-- HOW TO COMPLETE THIS TASK --
From the data below, set down exactly the lines between the one holding "Task: Open the Статус dropdown set to Активен" and the one holding "640x521 pixels.", inclusive, and no others.

-- SUPPLIED RECORDS --

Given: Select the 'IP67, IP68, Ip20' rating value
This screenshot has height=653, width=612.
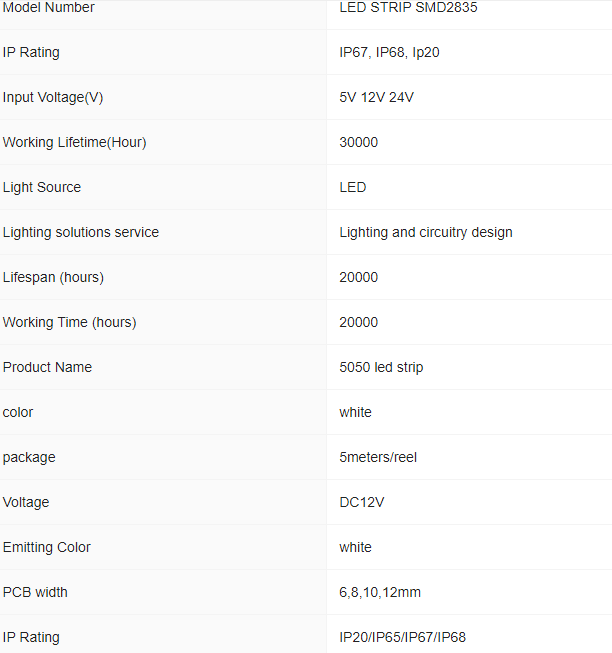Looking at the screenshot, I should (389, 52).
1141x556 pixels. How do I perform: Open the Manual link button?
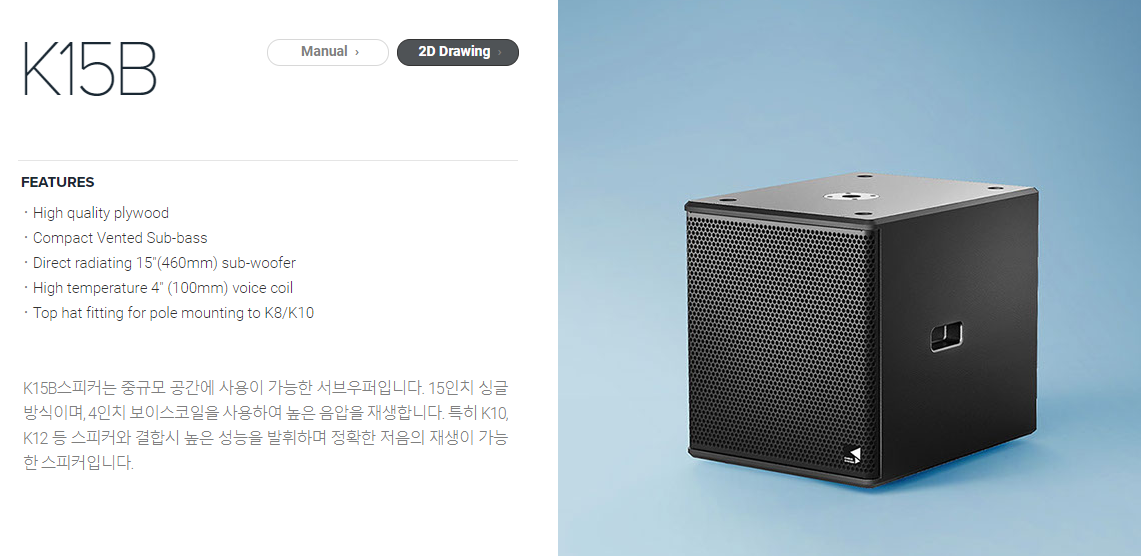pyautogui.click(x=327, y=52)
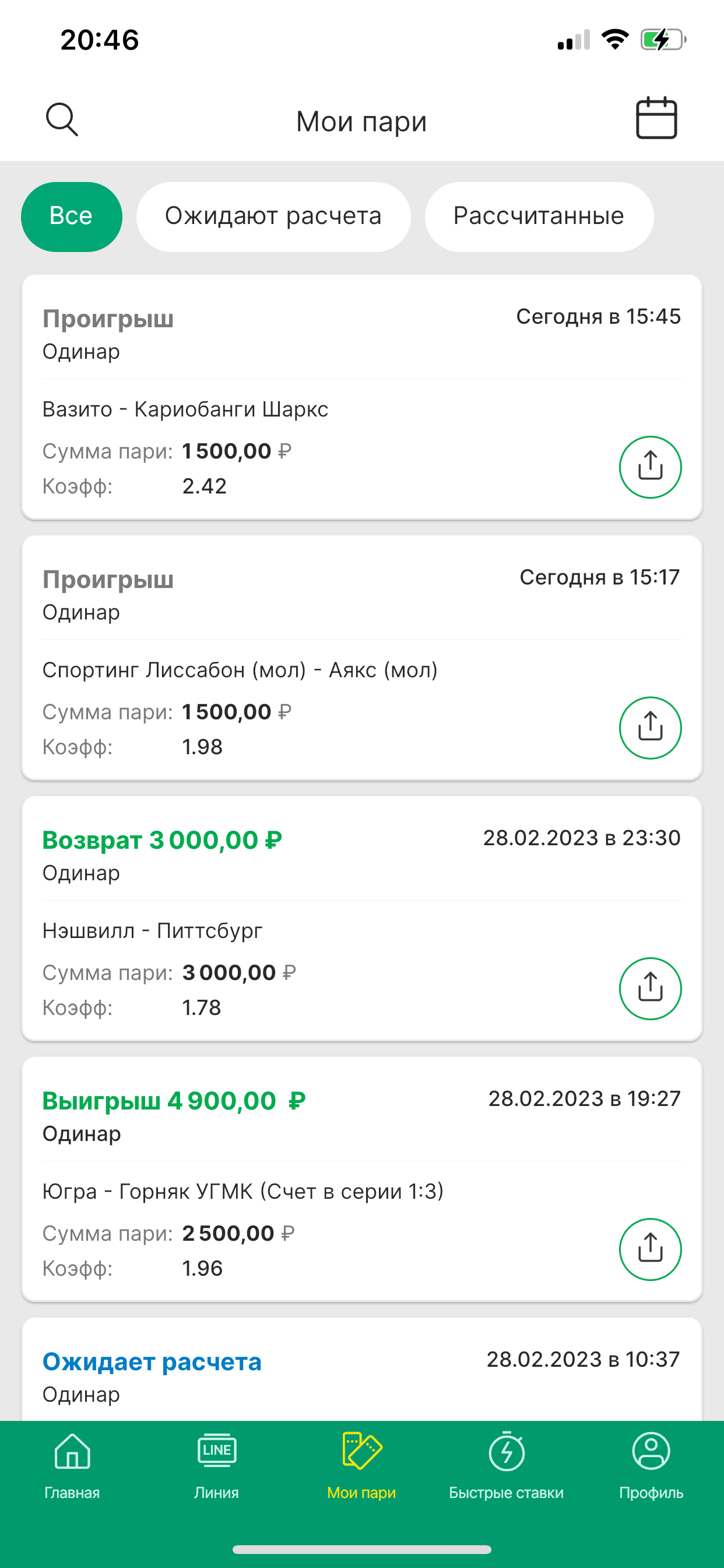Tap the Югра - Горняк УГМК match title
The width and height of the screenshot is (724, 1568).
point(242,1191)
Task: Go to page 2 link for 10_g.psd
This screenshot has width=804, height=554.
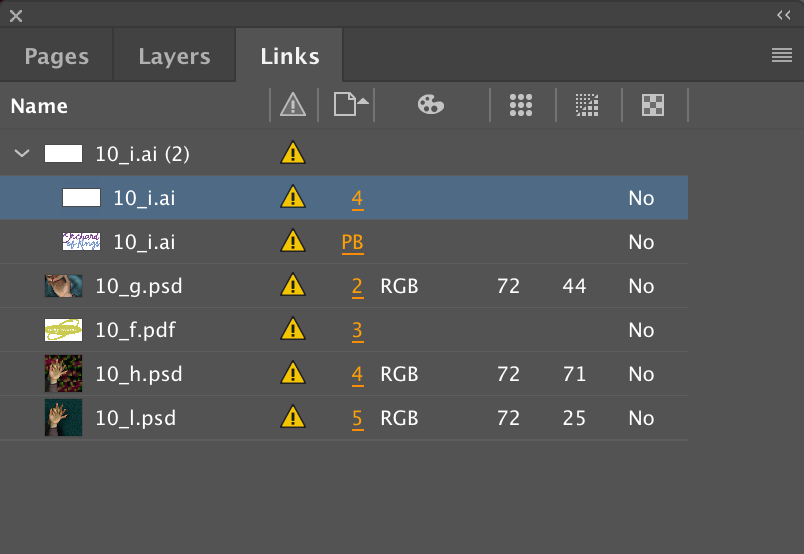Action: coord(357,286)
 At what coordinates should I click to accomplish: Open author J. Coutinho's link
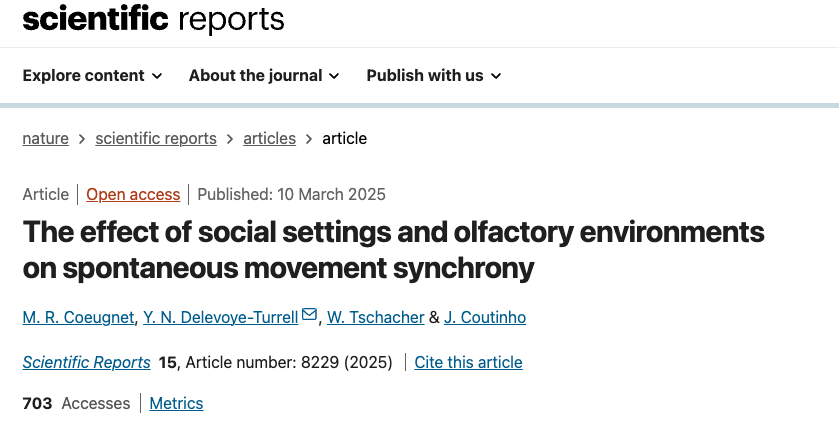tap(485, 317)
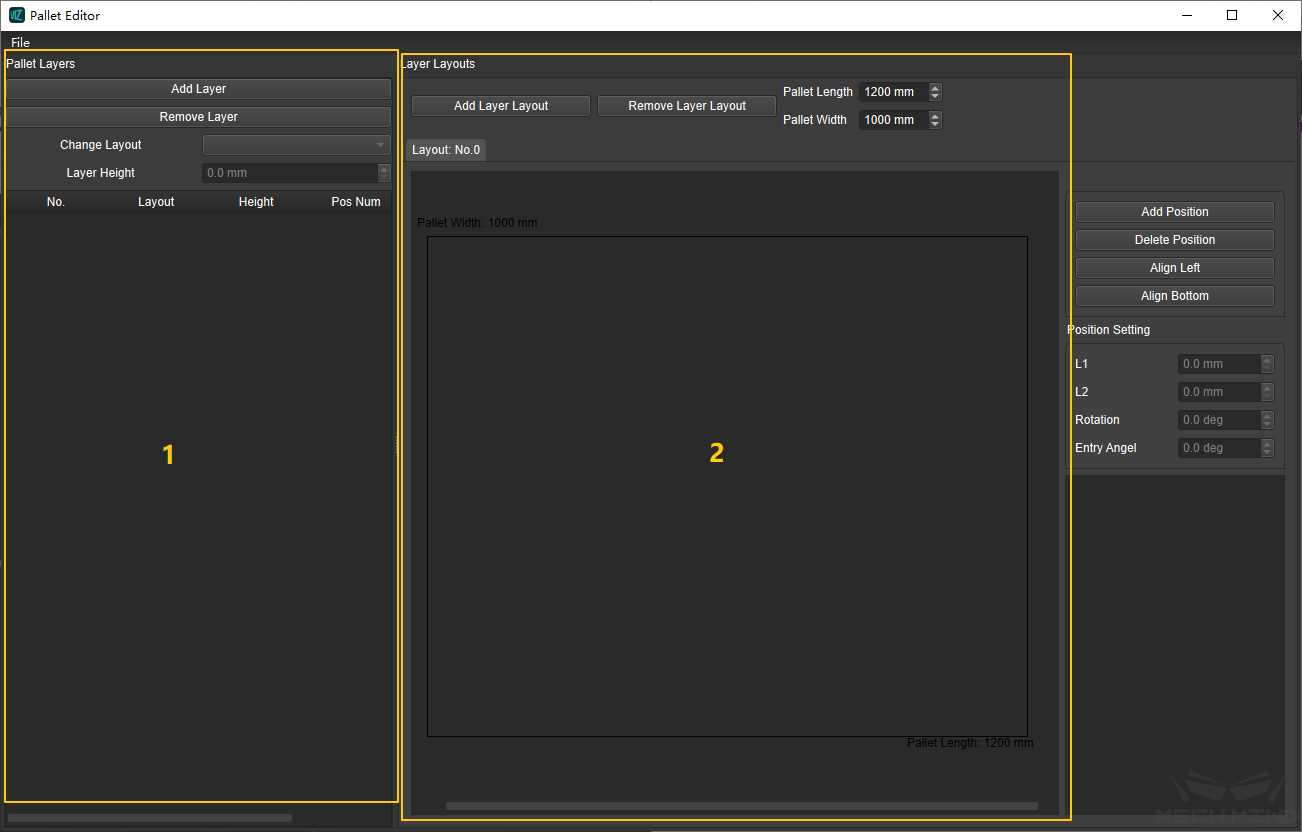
* * *
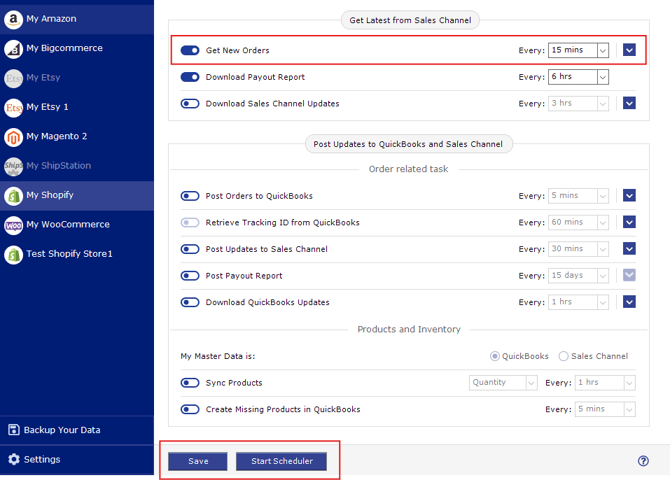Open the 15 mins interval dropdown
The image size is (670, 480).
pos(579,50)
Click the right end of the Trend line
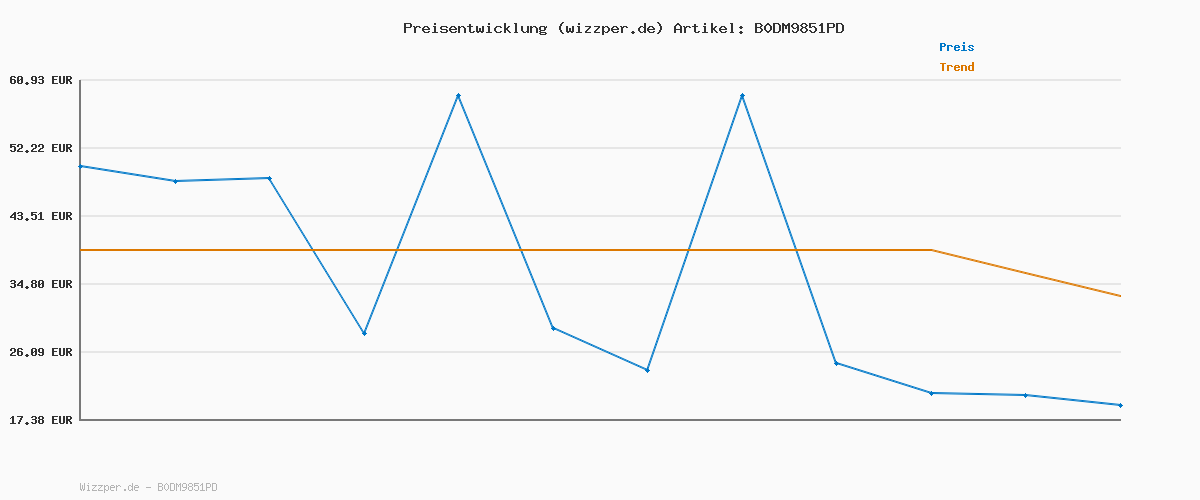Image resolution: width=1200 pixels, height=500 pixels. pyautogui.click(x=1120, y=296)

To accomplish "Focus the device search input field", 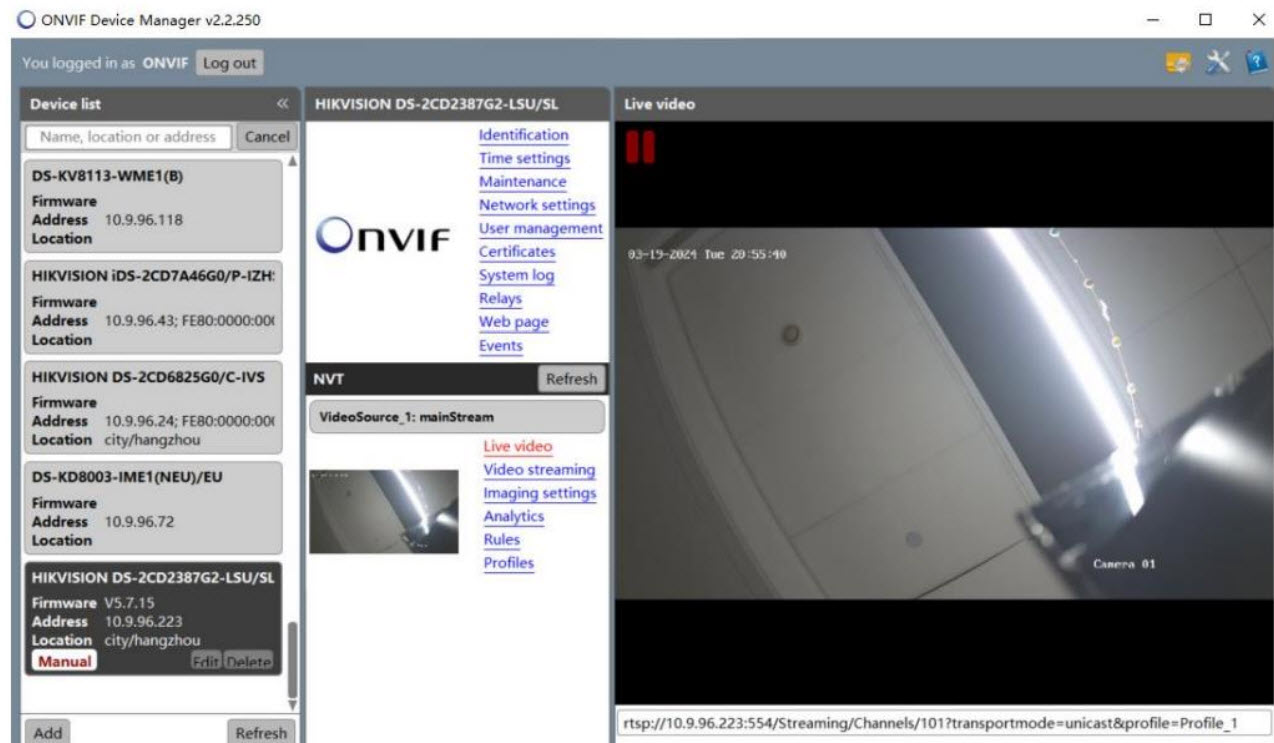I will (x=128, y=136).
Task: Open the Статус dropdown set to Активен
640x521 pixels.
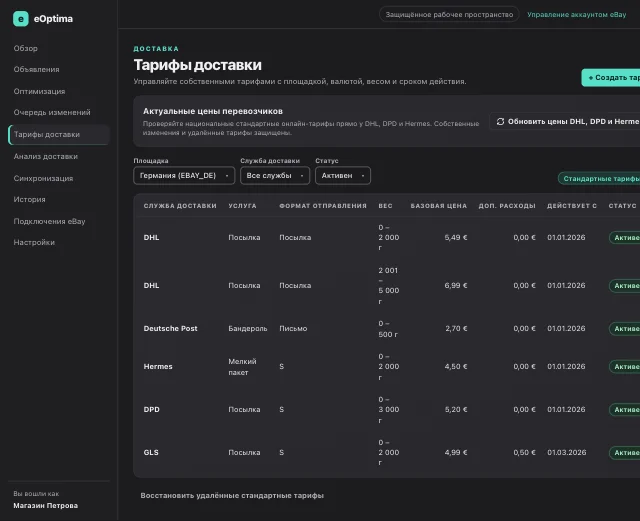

-- WRITTEN REPLY --
Task: Open the Статус dropdown set to Активен
640x521 pixels.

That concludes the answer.